TomTom aims to develop products more quickly and flexibly in order to enhance the user experience, and sees a solution in the use of artificial intelligence (AI). As a result of this strategic shift, the company announced this week that approximately 300 positions will be cut. Dutch broadcaster NOS headlined: 'TomTom schrapt 300 banen, AI neemt werk over.' (TomTom cuts 300 jobs as AI takes over work)
Friso Selten, a PhD candidate researching the use of artificial intelligence by public organisations, and Alex Ingrams, an associate professor of public administration with expertise in digital government, respond to this. According to them, the situation is more nuanced: while AI may bring about significant changes, this does not automatically mean that human labour will become largely redundant.
Digital Darwinism
According to Friso, making greater use of AI is currently a strategic priority for many companies. He explains that there is talk of ‘digital Darwinism’: organisations that fail to digitalise quickly enough risk falling behind or even going bankrupt. AI offers opportunities to improve processes, respond more rapidly, and better meet customer needs.
At the same time, announcements like TomTom’s raise questions about whether AI is taking over our jobs. Are we on the brink of mass unemployment? Although Herbert Simon predicted back in 1965 that 'intelligent machines would be capable of doing all human work by 1985', we can safely say in 2025 that this prediction has not come true.
AI-hypes
Friso explains that the history of AI is marked by waves of high expectations, the so-called ‘AI hypes’, followed by disappointing periods without major breakthroughs, known as ‘AI winters’. Simon made his prediction during the first ‘AI hype’, which was followed by an ‘AI winter’ when the promised breakthroughs failed to materialise.

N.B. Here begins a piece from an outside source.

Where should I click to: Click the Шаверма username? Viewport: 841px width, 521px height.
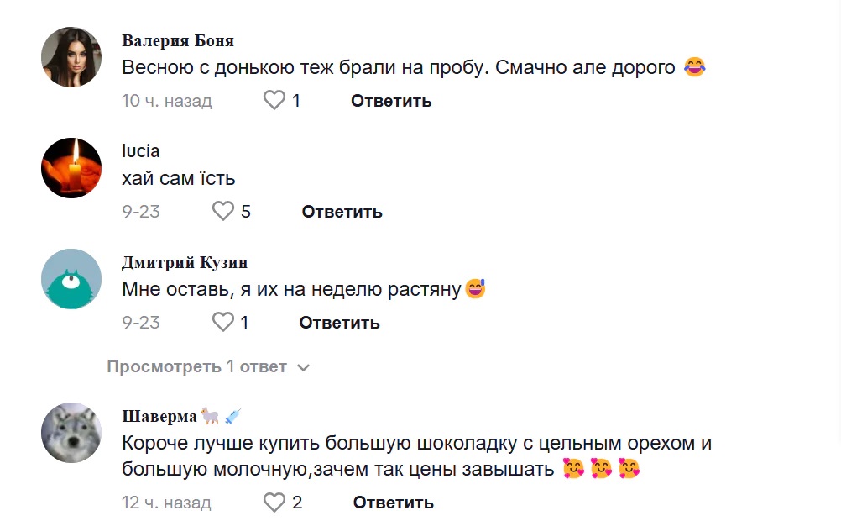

Friso: 'Rather than replacing people, organisations would be better off focusing on research and investing in collaboration between humans and machines.'
According to Friso, we are currently in a third AI hype, during which generative AI models are used by journalists to write texts, assist programmers with coding, and create special effects for filmmakers. However, there are also signs that this AI hype is already cooling off again. He cites the company Klarna as an example, where customer service employees, previously replaced by AI, have been rehired due to increasing complaints about quality and customer satisfaction.

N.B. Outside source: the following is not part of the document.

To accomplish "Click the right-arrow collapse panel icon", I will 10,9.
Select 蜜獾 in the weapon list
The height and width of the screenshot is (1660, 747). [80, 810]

Friso also points out that research shows there is increasingly less new data available to train AI models, which limits further improvement of AI. AI researches from Apple highlight fundamental limitations of current AI, making it unlikely that AI will be able to perform complex tasks completely autonomously.
Friso emphasises that, rather than replacing people, organisations would do better to focus on research and invest in collaboration between humans and machines. AI and humans each have unique strengths, and their cooperation, human and AI, holds the greatest potential.
'There’s much more at play.'
According to Alex, we have heard similar reports more frequently across every sector, referring to the 10% job cuts at TomTom. It is tempting to view such reports as an inevitable loss of jobs due to artificial intelligence, but Alex argues that this is a too deterministic perspective and that there is more at play.
He explains that in the case of TomTom, the shift towards AI and new technologies has been ongoing for nearly twenty years, since the rise of the smartphone. TomTom is trying to survive while remaining competitive, and is using AI to achieve this.
Alex: 'Although the disappearance of human labour may seem inevitable and sudden, there is often more going on.'
Although the disappearance of human labour may seem inevitable and sudden, there is often more to it: the strategic course towards this is a lengthy process not determined solely by AI. The growing role of artificial intelligence now calls for more conscious reflection, where it is essential that strategic plans take both the human and organisational aspects into balanced consideration.